Una richiesta di attenzione e di cambiamento delle condizioni carcerarie condivisa e sollecita da tempo anche dagli operatori presenti all’interno della struttura.
“La forte rivolta dei detenuti del carcere di Firenze dopo il suicidio di un giovanissimo - che ha fatto salire a 3 i morti per suicidio nelle carceri italiane in 24 ore per un totale di 54 dall’ inizio dell’anno – è un nuovo segnale che il decreto del Governo è già fallito prima della sua attuazione”. Così Aldo Di Giacomo, segretario generale del S.PP., che per due giorni ha protestato in catene davanti gli uffici del Ministro Nordio.
“Purtroppo, la situazione è destinata a peggiorare, vista l’incapacità del Governo e della Amministrazione Penitenziaria nella gestione della gravissima emergenza che vivono le carceri. Senza un cambio di rotta immediato assisteremo ad altre morti ed evasioni. Il pericolo maggiore in questa caldissima estate per il nostro sistema penitenziario è quello di rivolte ed evasioni di massa che al momento attuale sono molto probabili. Proprio come sta accadendo nel carcere di Quarto dove – aggiunge Di Giacomo- i detenuti «spadroneggiano» e vorrebbero imporre l’autogestione.
Si continua a parlare di misure alternative alla detenzione. Ma il problema è che i braccialetti elettronici non ci sono: se in Italia ne risultano attivi circa 5600 è difficile che se ne usino di più, per esempio per i tanti indagati che sono ancora in attesa di giudizio (solo il 26% hanno il beneficio del braccialetto, e non sono quindi agli arresti preventivi). Siamo arrivati al punto che persino Baby Gang uscendo dal carcere in Lamborghini sbeffeggia lo Stato. Si prenda atto che il tentativo del Governo con il decreto “carcere tutto come prima” ha fallito e si trovino gli strumenti più adatti.
Le misure adottate sono troppo poco per dare risposte alle nostre sollecitazioni. Per questo non smobilitiamo e continueremo a vigilare e a tutelare il personale penitenziario che non ce la fa più a reggere il peso di responsabilità per conto dello Stato che, evidentemente, con il piccolo decreto pensa di aver dato soluzioni alle grandi e diffuse emergenze del sistema penitenziario”.
"Abbiamo risposto alla convocazione da parte della Camera penale di Firenze di una conferenza stampa davanti a Sollicciano per riflettere sulla situazione nell'istituto penitenziario -dichiarano Dmitrij Palagi, Sinistra Progetto Comune e Giulia Marmo, Sinistra Progetto Comune Quartiere 4- Abbiamo apprezzato meno la decisione delle figure politiche presenti con consolidate esperienze di governo: limitarsi a guardare all'esecutivo nazionale e rilasciare parole rituali non risolverà nulla.
Temiamo che a poco servano anche i comitati scientifici.
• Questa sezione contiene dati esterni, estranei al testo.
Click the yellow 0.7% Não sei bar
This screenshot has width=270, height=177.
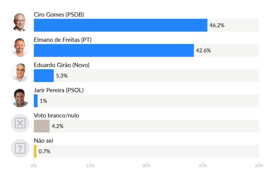35,151
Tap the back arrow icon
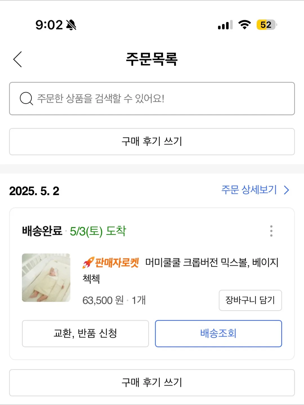 (17, 59)
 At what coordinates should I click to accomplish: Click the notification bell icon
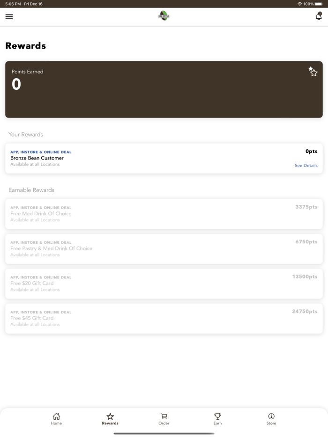[x=319, y=16]
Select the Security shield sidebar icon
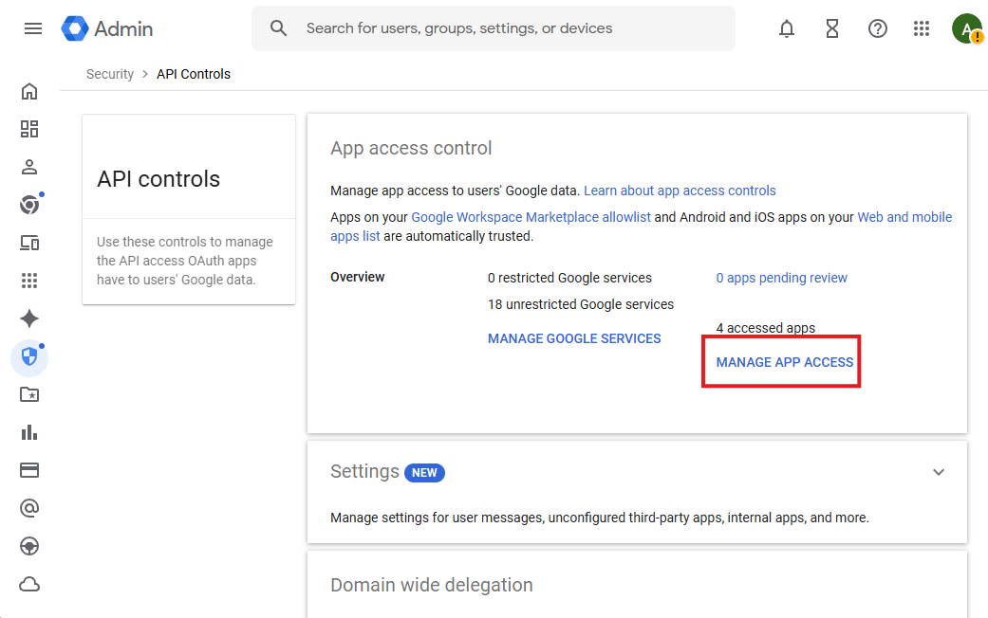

Nella società c'è un forte sentimento di populismo penale. La povertà viene spesso criminalizzata e marginalizzata. Il carcere diventa così discarica sociale. Sindaca e onorevoli sono stati fischiati e contestati da un gruppo di cittadine e cittadini. Chiaramente non è la nostra modalità di azione politica, ma riteniamo sbagliato scandalizzarsi per i toni della rabbia. Si tratta di sentimenti veri, che però crescono distanti da un sistema istituzionale incapace di tenere aperto il legame tra Città e casa circondariale.
Il nostro impegno, in Palazzo Vecchio e a livello di Quartiere, sarà quello di agire complessivamente per superare la sistematica lesione della dignità umana che si trascina dietro popolazione detenuta e personale penitenziario".